Creating a Group
A group in Moss is a private peer-to-peer network. When you create a group, you're starting a new network. Anyone you invite joins that network and becomes part of the group.
Steps
From the home screen, click the + button in the groups sidebar, then choose Create Group.

Give the group a name and icon, and pick a group type. The name and icon are visible to everyone who joins. The group type — stewarded or unstewarded — decides who is allowed to change the group, and it can't be changed later, so choose with care. See Roles & Stewards for what each type means.

Set your profile for this group. You can use a different display name and avatar in each group — your identity in one group is independent of your identity in another.
Create. Moss spins up the group's network on your device. You are now the first (and, for the moment, only) member.

What exists at this point
- A new group with you as its sole member
- An invite link you can share with others (see Inviting Members)
- An empty space with no tools installed yet — that's the next step (see Adding Tools)
Adding a description
Inside the new group you'll see a + Add Description button on the group home.
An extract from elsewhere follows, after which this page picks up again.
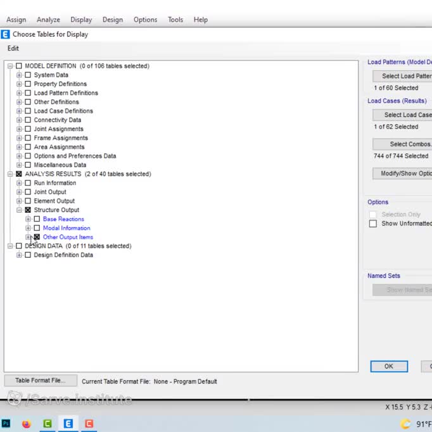432x432 pixels.
Task: Check the Base Reactions checkbox
Action: (x=37, y=219)
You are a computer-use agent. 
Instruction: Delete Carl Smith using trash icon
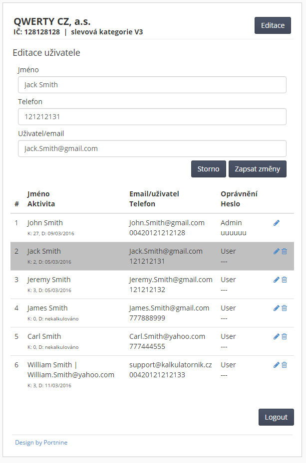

Click it to write a short overview — what the group is for, where to start, who to ask. The description is the first thing newcomers read after they join, and it stays visible on the group home for everyone.
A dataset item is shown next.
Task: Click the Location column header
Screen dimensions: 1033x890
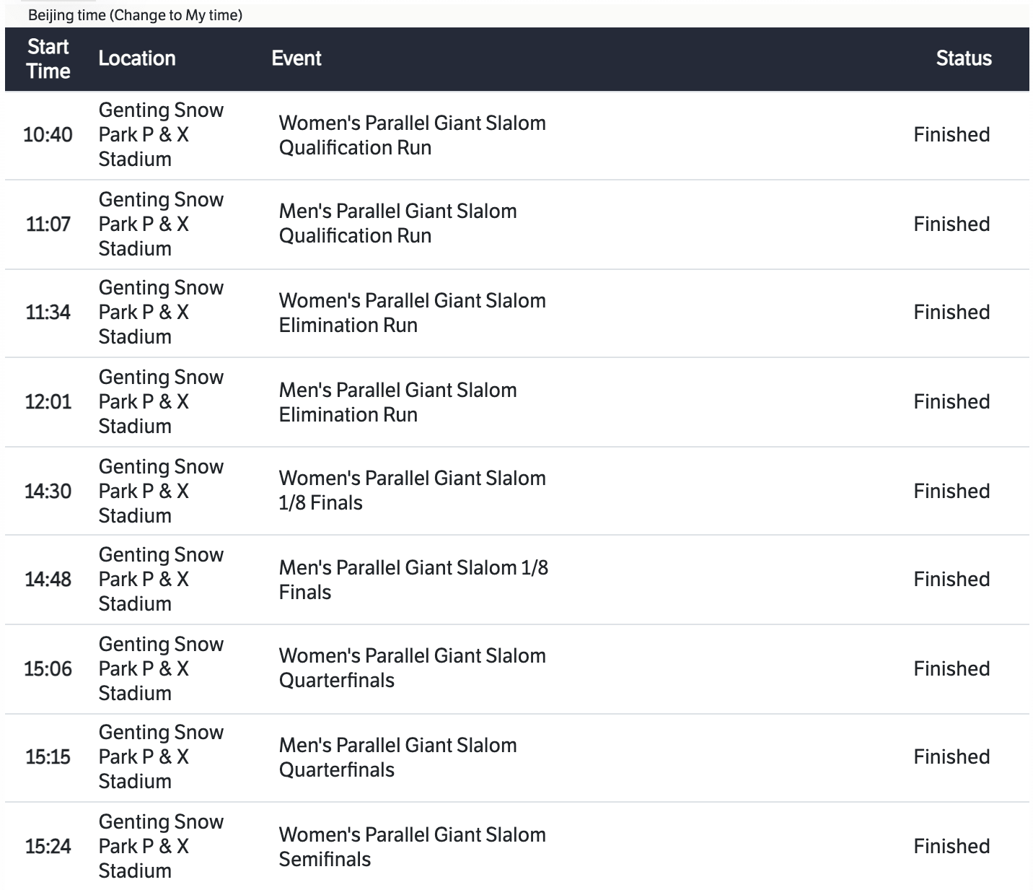Action: [137, 58]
The description field supports Markdown — headings, lists, bold, italics, links, and the rest of the usual syntax. So you can give it a little structure without leaving Moss.
A Steward (or the Progenitor) edits the description; other members see it but can't change it. See Roles & Stewards for who can do what.
A group per context
Groups are cheap. If you're collaborating with two different circles of people — say, a book club and a work team — make two groups. Each gets its own private network, its own set of tools, and its own member list.
Leaving or deleting a group
- You can leave a group at any time from the group's settings. Your cryptographic key will no longer be able to sign new actions in that group.
- Deleting a group locally removes it from your Moss installation. It does not delete the group for other members — their copies continue independently.